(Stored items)
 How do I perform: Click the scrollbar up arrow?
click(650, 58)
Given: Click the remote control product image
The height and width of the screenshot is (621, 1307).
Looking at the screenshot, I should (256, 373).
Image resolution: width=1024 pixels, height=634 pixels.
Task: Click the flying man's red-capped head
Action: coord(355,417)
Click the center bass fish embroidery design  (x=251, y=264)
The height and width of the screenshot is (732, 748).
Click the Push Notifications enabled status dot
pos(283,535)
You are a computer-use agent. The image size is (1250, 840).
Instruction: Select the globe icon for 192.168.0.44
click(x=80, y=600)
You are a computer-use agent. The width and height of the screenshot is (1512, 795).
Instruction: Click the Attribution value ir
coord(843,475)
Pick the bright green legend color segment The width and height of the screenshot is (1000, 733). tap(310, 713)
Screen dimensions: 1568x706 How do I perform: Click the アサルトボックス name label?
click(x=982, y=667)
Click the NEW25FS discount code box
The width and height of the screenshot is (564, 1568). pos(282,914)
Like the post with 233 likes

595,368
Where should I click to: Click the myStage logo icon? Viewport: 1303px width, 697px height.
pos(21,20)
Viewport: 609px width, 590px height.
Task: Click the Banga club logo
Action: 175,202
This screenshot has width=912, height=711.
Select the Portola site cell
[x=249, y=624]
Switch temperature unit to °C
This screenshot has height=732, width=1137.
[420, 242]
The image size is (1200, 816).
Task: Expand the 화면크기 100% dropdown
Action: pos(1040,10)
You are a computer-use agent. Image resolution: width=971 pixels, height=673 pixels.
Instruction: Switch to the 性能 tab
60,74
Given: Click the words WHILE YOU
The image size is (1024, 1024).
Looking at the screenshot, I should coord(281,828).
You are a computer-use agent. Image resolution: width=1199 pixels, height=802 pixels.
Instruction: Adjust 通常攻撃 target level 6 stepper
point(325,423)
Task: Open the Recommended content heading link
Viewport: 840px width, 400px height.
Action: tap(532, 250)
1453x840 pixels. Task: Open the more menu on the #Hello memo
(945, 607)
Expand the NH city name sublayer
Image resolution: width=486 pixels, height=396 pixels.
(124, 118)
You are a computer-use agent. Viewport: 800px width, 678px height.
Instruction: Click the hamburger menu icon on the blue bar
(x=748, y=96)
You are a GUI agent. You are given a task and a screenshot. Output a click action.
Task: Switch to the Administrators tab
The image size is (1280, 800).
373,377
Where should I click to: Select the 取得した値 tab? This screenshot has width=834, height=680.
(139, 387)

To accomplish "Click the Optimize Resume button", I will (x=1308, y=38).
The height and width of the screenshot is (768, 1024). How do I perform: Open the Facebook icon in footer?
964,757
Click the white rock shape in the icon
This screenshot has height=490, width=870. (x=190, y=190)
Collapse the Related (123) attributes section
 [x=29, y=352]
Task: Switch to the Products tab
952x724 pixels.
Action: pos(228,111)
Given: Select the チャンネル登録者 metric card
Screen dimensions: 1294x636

**PROBLEM**
Report each line of the data in which "computer" occurs.

**WORKED SOLUTION**
You are a computer-use agent. The image size is (1250, 840).
You are a computer-use agent. The width and height of the screenshot is (1512, 795).
You are a computer-use agent. Image resolution: width=971 pixels, height=673 pixels.
You are a computer-use agent. Image resolution: width=1199 pixels, height=802 pixels.
You are a computer-use agent. Viewport: 800px width, 678px height.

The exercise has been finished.